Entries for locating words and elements
==========
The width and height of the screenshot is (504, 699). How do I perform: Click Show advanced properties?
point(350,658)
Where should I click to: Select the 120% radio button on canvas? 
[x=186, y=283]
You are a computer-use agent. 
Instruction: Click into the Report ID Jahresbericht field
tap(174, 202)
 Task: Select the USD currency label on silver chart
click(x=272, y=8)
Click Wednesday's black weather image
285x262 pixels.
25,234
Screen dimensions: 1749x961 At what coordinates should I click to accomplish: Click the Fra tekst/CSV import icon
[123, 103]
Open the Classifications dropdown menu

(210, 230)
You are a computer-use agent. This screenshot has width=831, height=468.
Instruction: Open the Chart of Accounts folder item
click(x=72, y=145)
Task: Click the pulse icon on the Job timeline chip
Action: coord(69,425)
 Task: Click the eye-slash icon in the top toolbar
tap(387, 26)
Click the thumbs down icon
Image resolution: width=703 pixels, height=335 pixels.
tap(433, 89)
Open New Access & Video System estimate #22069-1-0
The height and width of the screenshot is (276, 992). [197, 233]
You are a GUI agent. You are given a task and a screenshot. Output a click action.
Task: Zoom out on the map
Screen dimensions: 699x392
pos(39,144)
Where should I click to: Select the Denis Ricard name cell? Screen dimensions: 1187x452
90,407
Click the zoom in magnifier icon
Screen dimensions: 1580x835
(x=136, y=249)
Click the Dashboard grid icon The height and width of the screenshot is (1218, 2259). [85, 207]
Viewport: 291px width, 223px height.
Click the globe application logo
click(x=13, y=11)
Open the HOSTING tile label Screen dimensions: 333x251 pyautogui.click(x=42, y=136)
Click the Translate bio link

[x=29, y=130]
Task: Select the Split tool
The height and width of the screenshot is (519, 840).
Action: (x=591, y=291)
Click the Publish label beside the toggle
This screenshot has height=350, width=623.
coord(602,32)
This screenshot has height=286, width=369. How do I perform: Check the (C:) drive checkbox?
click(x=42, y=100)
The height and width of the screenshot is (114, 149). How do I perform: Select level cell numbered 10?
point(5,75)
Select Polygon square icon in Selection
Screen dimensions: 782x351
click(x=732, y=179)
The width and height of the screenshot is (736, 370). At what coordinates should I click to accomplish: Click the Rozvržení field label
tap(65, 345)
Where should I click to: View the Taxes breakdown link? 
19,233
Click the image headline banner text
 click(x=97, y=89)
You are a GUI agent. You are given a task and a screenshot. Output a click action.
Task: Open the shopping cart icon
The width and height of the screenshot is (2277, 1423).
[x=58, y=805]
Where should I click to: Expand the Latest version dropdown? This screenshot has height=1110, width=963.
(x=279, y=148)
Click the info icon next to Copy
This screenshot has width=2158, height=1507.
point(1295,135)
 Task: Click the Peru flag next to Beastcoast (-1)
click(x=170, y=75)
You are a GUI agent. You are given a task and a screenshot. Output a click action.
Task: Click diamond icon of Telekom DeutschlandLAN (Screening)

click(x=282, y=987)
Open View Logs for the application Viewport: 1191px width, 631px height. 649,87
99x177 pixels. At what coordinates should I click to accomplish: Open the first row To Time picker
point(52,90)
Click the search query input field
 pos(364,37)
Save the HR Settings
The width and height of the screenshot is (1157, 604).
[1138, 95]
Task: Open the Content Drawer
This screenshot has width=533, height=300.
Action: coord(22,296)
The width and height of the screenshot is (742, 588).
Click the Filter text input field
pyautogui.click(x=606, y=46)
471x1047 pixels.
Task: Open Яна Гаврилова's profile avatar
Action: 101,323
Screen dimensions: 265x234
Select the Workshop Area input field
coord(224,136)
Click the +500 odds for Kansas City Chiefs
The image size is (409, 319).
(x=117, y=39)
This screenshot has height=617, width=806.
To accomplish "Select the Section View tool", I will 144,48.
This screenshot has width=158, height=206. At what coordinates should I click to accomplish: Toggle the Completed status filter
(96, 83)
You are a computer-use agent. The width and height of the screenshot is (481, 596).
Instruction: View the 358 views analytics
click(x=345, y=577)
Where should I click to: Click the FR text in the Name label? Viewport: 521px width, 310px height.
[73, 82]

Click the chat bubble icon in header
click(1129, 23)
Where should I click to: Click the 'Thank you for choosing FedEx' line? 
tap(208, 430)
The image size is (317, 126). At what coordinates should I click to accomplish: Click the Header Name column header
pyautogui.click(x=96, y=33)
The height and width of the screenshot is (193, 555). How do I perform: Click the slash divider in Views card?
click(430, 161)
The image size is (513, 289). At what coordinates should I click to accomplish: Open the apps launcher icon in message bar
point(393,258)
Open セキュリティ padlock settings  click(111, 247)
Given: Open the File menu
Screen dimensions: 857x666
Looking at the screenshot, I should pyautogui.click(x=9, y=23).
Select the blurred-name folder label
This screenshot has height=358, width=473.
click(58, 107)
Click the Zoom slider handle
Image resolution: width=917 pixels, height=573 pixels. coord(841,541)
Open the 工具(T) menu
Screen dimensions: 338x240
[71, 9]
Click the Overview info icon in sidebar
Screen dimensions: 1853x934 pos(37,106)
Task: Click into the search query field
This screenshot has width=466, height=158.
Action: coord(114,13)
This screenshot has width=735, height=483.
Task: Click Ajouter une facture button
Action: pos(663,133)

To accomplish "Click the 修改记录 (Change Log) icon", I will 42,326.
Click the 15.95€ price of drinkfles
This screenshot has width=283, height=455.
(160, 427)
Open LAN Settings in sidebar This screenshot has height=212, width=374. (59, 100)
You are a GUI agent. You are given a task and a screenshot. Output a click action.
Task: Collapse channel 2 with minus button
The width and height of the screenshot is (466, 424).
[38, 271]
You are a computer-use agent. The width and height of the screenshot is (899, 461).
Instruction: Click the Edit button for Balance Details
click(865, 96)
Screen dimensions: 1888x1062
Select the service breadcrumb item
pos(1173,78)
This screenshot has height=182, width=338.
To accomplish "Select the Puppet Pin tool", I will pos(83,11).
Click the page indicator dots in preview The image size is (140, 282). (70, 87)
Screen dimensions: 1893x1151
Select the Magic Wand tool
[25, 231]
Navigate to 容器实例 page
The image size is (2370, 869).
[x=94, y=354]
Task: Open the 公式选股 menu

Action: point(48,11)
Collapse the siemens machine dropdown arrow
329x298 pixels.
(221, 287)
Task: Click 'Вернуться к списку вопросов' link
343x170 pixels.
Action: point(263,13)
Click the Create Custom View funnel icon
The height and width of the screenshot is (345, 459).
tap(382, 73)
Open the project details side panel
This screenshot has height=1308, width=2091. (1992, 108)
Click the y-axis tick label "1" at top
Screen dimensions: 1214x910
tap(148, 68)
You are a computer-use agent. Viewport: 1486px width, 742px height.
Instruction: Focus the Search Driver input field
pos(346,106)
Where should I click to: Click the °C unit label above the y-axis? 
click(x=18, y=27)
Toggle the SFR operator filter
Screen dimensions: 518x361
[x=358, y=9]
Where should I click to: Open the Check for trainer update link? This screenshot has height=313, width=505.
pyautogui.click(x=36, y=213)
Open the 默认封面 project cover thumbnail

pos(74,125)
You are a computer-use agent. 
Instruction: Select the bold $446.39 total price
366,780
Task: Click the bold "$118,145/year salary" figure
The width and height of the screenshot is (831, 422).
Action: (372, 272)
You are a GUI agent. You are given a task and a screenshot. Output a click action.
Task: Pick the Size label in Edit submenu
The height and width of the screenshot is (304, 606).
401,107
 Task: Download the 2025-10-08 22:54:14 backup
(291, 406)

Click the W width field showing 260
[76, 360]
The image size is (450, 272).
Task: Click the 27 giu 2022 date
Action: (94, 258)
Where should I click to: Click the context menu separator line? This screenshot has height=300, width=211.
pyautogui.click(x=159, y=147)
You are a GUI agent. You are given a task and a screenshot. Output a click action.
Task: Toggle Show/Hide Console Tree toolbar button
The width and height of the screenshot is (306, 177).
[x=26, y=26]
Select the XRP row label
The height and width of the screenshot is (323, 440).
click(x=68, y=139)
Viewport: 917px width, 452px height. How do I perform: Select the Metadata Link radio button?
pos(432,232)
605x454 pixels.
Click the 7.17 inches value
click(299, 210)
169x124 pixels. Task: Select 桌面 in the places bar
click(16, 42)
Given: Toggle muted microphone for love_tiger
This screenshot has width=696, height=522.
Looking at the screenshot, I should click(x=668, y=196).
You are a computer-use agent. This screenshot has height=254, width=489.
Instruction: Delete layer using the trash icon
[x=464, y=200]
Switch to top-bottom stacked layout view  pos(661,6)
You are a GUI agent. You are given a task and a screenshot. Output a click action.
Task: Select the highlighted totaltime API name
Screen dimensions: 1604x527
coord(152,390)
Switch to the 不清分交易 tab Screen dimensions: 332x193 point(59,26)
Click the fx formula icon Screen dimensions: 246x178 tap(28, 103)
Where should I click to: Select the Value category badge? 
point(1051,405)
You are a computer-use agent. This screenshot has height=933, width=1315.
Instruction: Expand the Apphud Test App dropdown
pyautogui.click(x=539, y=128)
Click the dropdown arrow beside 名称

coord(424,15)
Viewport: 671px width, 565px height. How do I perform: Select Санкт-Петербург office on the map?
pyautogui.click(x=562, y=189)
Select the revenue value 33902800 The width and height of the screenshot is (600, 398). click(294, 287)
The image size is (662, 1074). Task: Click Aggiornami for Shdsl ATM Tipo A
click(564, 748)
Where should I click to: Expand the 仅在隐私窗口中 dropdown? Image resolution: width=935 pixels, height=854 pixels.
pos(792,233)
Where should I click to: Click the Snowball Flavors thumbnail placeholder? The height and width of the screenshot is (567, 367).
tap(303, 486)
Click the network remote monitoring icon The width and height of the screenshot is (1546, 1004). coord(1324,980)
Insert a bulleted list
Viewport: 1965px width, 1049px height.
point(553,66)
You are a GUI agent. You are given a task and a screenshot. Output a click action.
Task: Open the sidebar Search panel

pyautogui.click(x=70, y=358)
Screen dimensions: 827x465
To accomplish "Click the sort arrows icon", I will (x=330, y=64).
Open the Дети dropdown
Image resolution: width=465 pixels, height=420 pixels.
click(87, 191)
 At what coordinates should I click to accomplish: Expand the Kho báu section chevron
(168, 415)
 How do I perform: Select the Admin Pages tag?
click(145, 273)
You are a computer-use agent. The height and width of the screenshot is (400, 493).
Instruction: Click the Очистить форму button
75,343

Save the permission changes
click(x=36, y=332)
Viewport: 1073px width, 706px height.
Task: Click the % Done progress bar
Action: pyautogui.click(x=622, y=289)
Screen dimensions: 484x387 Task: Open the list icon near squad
==========
-- WHAT YOU SHOULD DO --
Which lines in the listing above contain the string "resolution"? List every such line in full. Case counts.

-- TASK RESULT --
Image resolution: width=703 pixels, height=335 pixels.
Image resolution: width=917 pixels, height=573 pixels. coord(841,541)
Where should I click to: Expand the 仅在隐私窗口中 dropdown? Image resolution: width=935 pixels, height=854 pixels.
Image resolution: width=465 pixels, height=420 pixels.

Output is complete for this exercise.